* WHAT YOU WILL DO
With the pictures left out, please write out exactly each line from the one containing "Screen dimensions: 640x685" through the end of the material.

═════ INPUT MATERIAL ═════

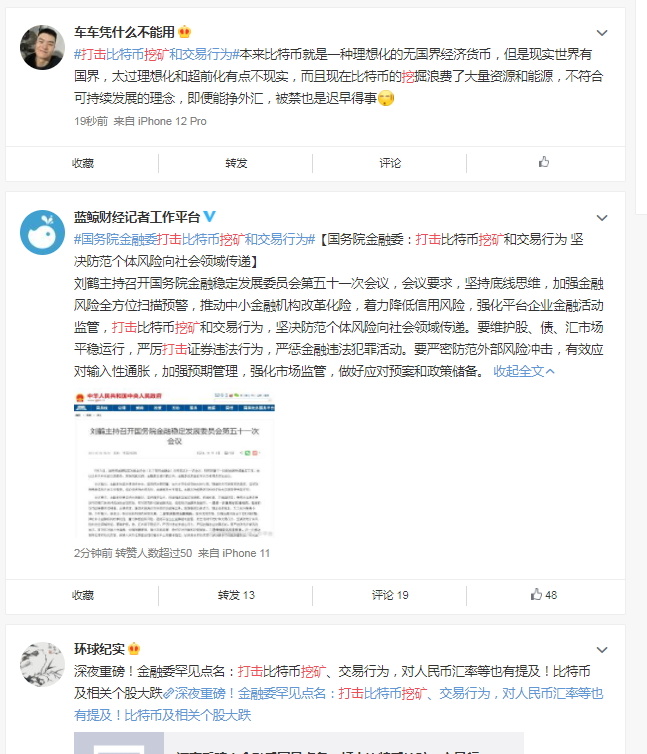This screenshot has height=754, width=647.
Task: Open dropdown arrow on 蓝鲸财经 post
Action: click(x=602, y=218)
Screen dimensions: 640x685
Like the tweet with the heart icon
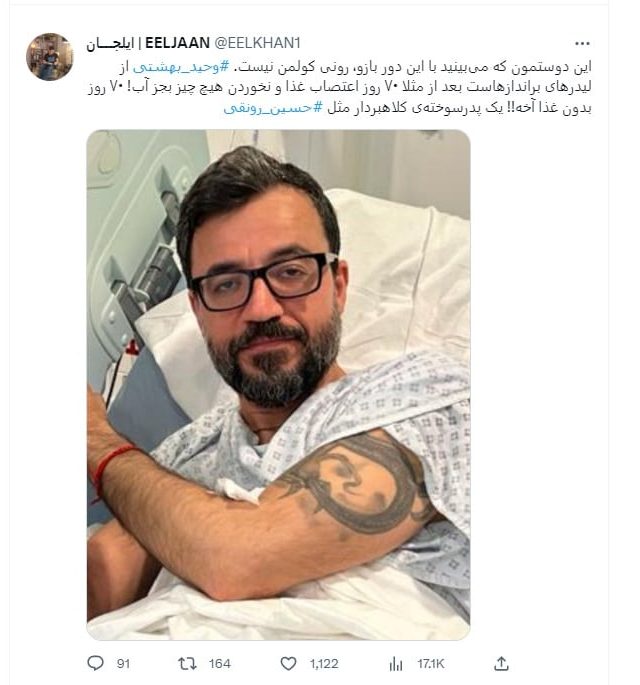[x=288, y=664]
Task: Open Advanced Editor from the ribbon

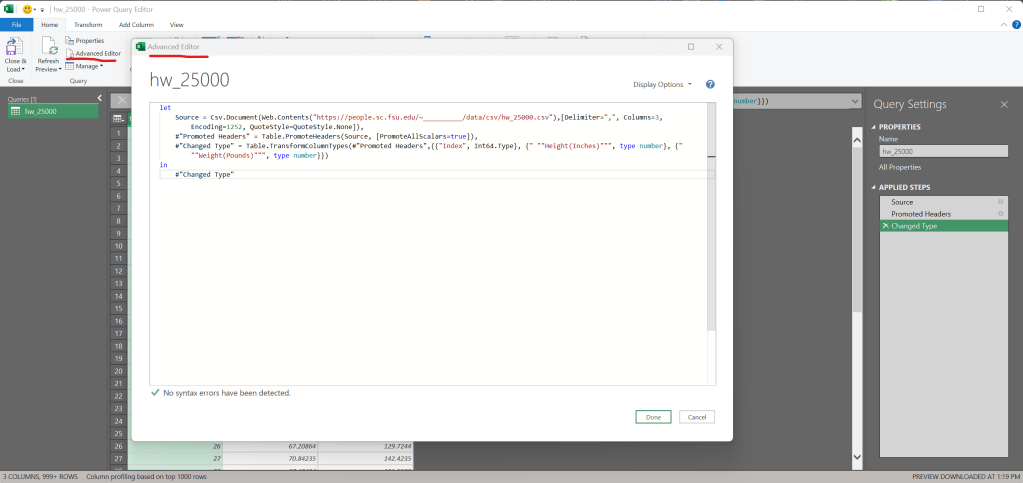Action: coord(97,53)
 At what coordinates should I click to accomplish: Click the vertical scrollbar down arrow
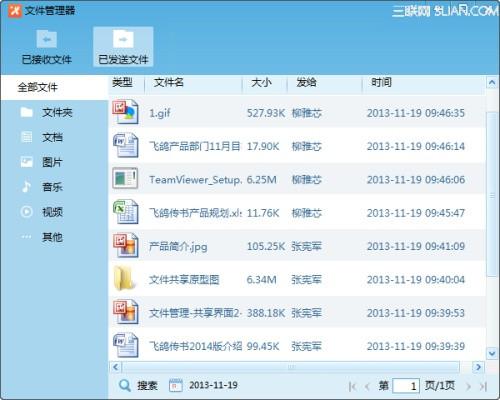pos(492,353)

═════

* SOLUTION TO THE EXERCISE
Screen dimensions: 640x685
Like the tweet with the heart icon
[x=288, y=664]
Task: Open Advanced Editor from the ribbon

Action: coord(97,53)
 At what coordinates should I click to accomplish: Click the vertical scrollbar down arrow
pos(492,353)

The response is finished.